Очевидно, это было сигналом для Луретты, которая выскользнула из комнаты и несколько минут отсутствовала. Она вернулась без единого слова, но дошла только до дверного проема за спиной мэм Байере, чтобы поставить блюдо с курящимся ладаном, которым вмиг провонялось все помещение. При этом Луретта оказалась полностью обнаженной, если не считать мешковатых панталон. Видимо, она переодевалась. Когда она снова исчезла, я решил, что без одежды она выглядит еще более плоской.
Стоит упомянуть, что мэм Зина со своим отродьем могла запросто попасть на костер, если бы было доказано, что они занимались такими вещами — Церковь не терпит конкуренции подобного рода. Но осмелюсь сказать, что не существует такого опасного, постыдного, тяжелого или омерзительного предприятия, которое множество болванов не были бы готовы выполнить за несколько долларов.
Мне это все надоело; кроме того, нужно было уходить с грузом белья. Луретта, по всей видимости, собиралась выступить в роли духа умершей матери мэм Байере. И мне пришло в голову составить плоской девице оппозицию. Я вытащил свой нож и надел поверх желтой сорочки еще и белую. Она должна была оставлять открытыми щиколотки мэм Зины; на мне же эта сорочка с немалым достоинством подметала пол — даже после того, как я подвязал ее одной из белых набедренных повязок. Зато в результате у меня появились два мешочка на груди, отлично подходящих для оставшейся кучи белья. Разумеется, это было уже слишком — больше в стиле двадцатого века, насколько я могу судить сейчас, — и рыжие космы, выбивавшиеся из-под полотенца, вероятно, вносили в мой облик фальшивую ноту. Кстати, могла быть еще пара-тройка особенностей, несовместимых с женственным очарованием… В общем, несмотря на то, что я был одет для этой роли, я вовсе не чувствовал себя почтенной женщиной. Так что я почти сразу же отбросил всякую мысль о роли спокойного характера и, отыскав на полках томатный соус, заляпал им весь перед белой сорочки и свой нож. В конце концов, я вполне могу быть не матерью мэм Байерс, но просто какой-то хорошо упитанной дамой, которая внезапно умерла и все еще не могла смириться с этим фактом.

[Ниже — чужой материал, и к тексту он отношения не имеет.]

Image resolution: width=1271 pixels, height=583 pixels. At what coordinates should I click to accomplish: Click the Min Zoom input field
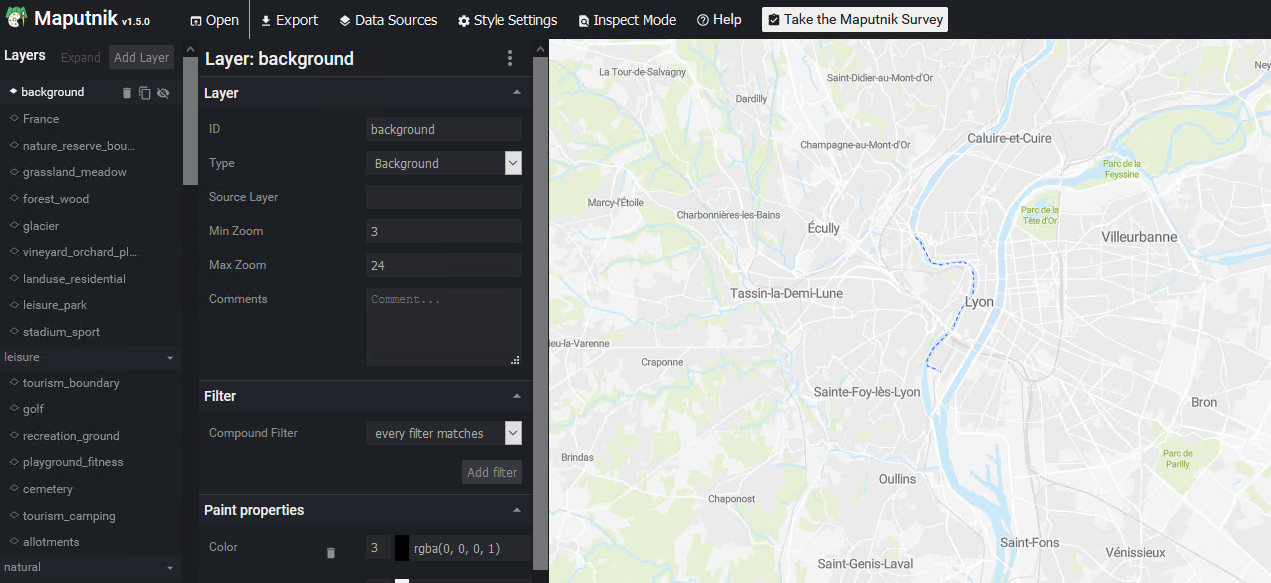click(x=443, y=231)
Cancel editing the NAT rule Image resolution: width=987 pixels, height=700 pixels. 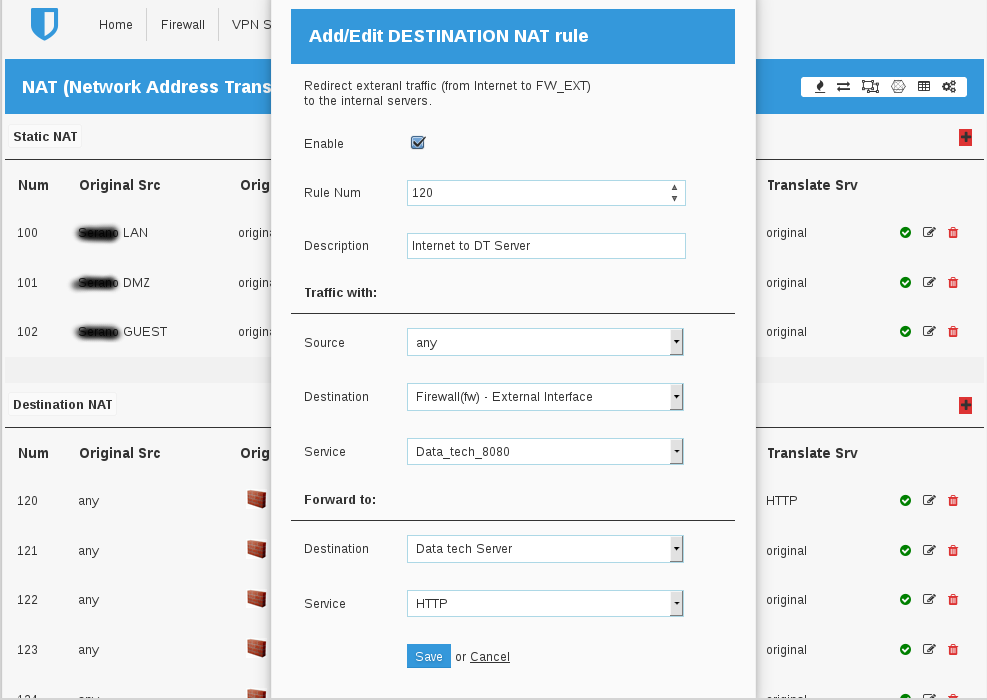pos(490,657)
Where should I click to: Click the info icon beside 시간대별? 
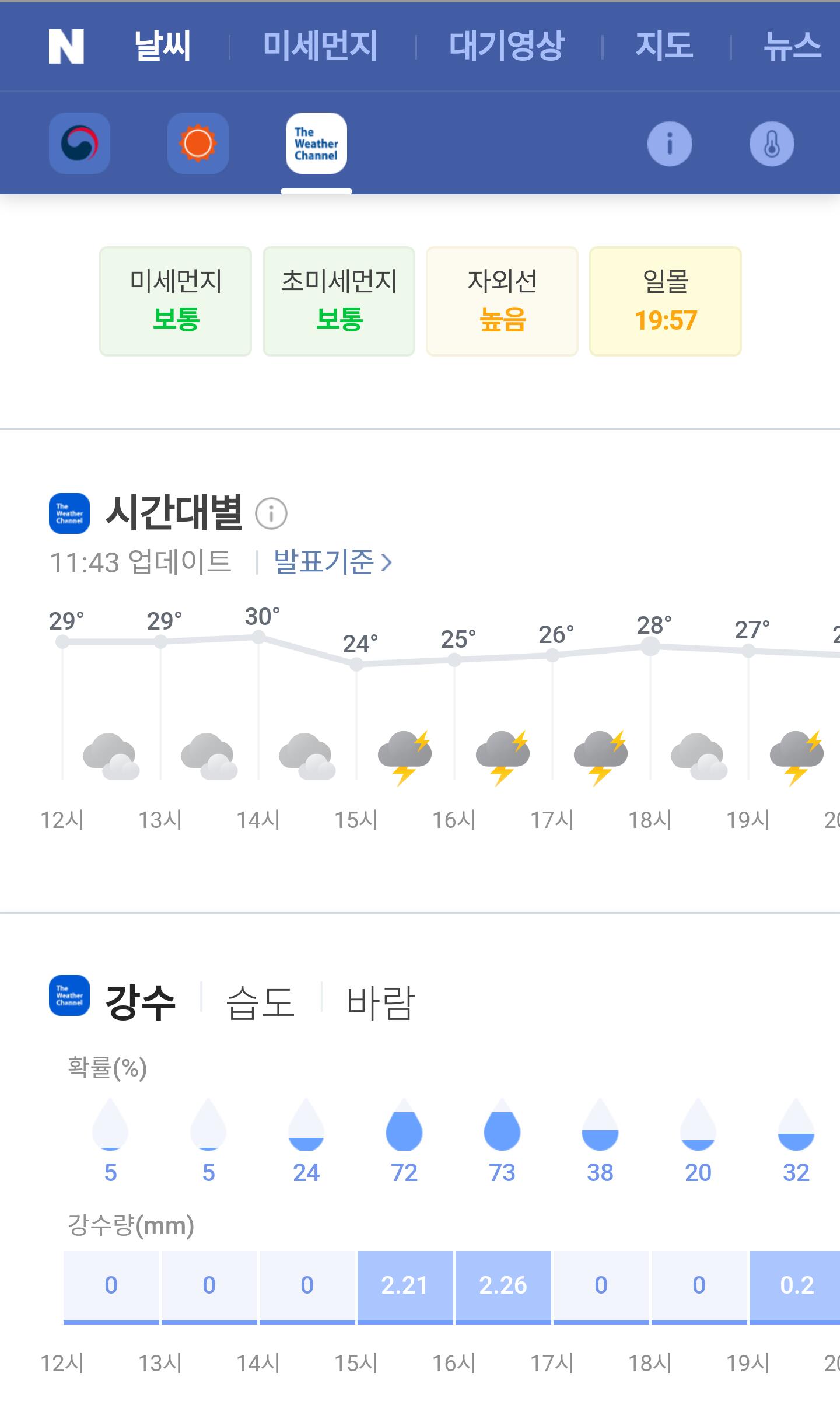click(271, 514)
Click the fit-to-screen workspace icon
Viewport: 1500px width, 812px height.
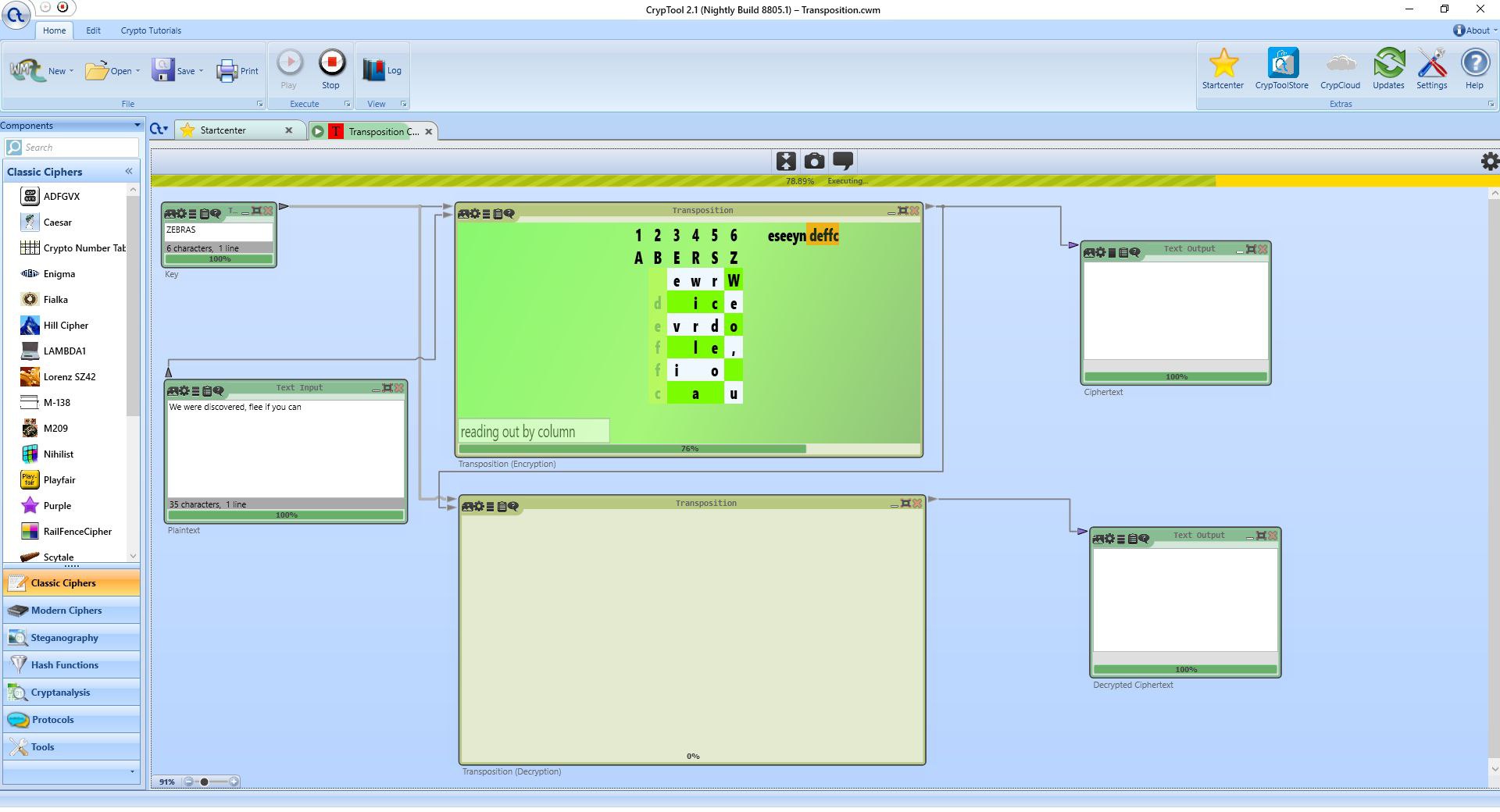coord(785,161)
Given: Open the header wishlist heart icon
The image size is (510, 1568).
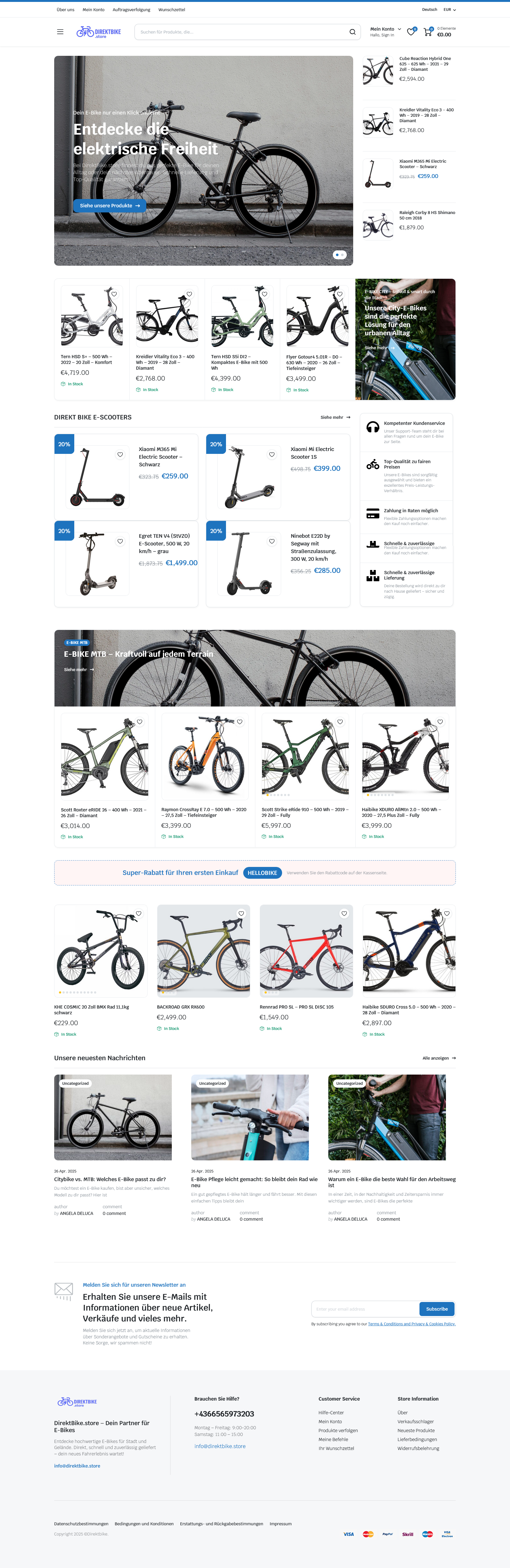Looking at the screenshot, I should (x=411, y=32).

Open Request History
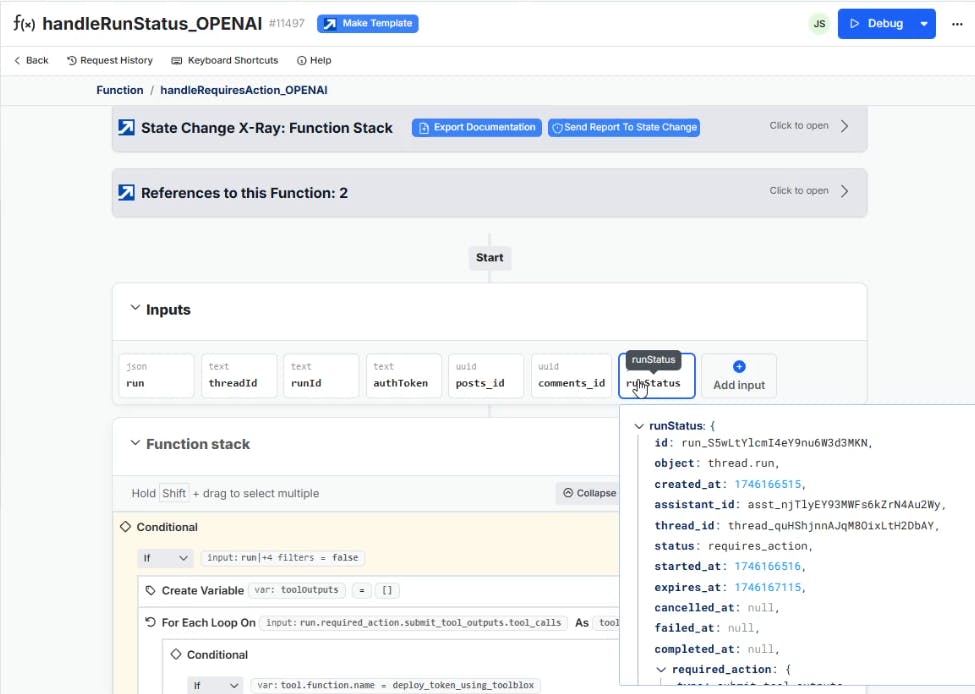click(109, 60)

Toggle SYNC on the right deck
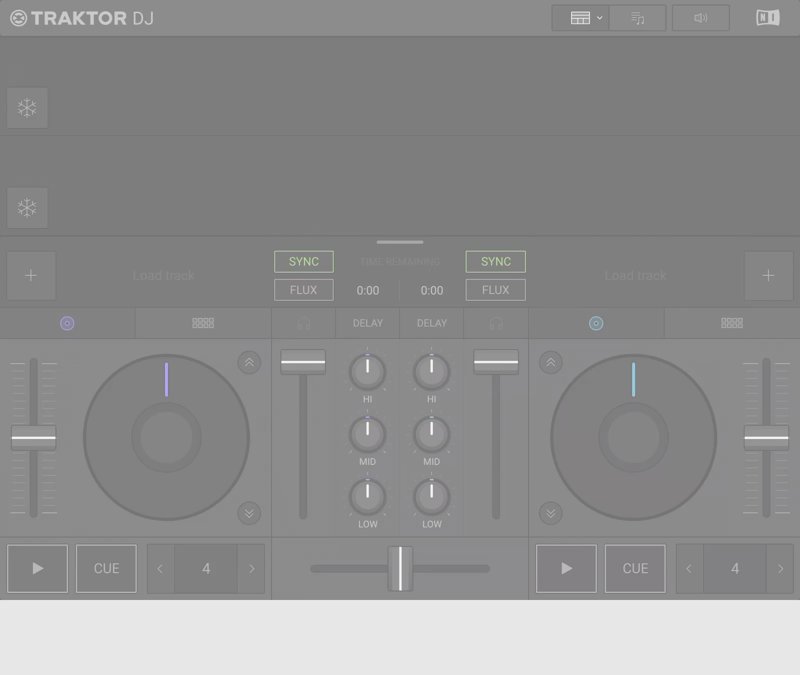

Снова приникнув к замочной скважине, я увидел, что Луретта вот-вот вплывет в комнату, завернутая в какой-то прозрачный балахон. Вы можете представить себе толсто намалеванные губы и пару глаз, лишь немногим меньше рта?.. Загипнотизированная хрустальным шаром, страстно желающая поверить, мэм Байере увидела бы все, что хотели мошенницы. Это подтвердилось тут же, поскольку Луретта вошла в комнату раньше, чем набрался храбрости я. Мэм Байере — бедняжка, она не могла оставаться за столом, как ей приказала мэм Зина, — вскочила на ноги и воздела руки кверху. Почему-то ее движение и дало мне тот толчок, в котором я нуждался. С криками: «Убийство! Убийство!» я вырвался из кладовки, размахивая своим окровавленным кинжалом.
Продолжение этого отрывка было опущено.